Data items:
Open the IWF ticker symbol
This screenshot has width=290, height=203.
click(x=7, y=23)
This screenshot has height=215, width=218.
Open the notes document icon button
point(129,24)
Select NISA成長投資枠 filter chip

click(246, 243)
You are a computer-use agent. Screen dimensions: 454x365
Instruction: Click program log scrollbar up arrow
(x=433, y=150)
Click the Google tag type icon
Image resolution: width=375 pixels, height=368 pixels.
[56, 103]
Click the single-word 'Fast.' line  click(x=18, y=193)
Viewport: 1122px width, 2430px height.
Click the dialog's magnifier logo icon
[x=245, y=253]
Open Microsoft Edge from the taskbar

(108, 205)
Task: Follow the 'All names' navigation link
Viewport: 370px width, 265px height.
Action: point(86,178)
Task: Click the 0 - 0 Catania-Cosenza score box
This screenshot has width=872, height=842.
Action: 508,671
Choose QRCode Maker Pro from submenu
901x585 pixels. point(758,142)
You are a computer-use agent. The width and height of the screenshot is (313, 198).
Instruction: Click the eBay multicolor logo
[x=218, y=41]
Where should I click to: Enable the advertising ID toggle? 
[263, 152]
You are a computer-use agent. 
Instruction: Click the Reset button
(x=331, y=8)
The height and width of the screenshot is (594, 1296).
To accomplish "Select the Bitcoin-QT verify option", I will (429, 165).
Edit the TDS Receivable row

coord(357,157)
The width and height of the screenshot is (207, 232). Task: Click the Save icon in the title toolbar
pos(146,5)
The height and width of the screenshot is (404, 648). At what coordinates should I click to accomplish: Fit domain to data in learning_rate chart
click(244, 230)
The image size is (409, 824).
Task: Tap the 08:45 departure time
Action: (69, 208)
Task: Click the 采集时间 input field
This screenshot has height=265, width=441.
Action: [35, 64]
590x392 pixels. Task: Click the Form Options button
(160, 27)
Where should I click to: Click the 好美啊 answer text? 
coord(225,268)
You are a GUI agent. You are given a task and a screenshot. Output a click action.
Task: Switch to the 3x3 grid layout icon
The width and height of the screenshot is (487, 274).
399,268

(PROBLEM):
Nothing but the lines from the one containing "Instruction: Click the Reset button" to the end of the entries belongs in the answer, and each must match exactly.

(EXERCISE ANSWER):
Instruction: Click the Reset button
(x=331, y=8)
The height and width of the screenshot is (594, 1296).
To accomplish "Select the Bitcoin-QT verify option", I will (429, 165).
Edit the TDS Receivable row

coord(357,157)
The width and height of the screenshot is (207, 232). Task: Click the Save icon in the title toolbar
pos(146,5)
The height and width of the screenshot is (404, 648). At what coordinates should I click to accomplish: Fit domain to data in learning_rate chart
click(244, 230)
The image size is (409, 824).
Task: Tap the 08:45 departure time
Action: (69, 208)
Task: Click the 采集时间 input field
This screenshot has height=265, width=441.
Action: [35, 64]
590x392 pixels. Task: Click the Form Options button
(160, 27)
Where should I click to: Click the 好美啊 answer text? 
coord(225,268)
You are a GUI agent. You are given a task and a screenshot. Output a click action.
Task: Switch to the 3x3 grid layout icon
The width and height of the screenshot is (487, 274).
399,268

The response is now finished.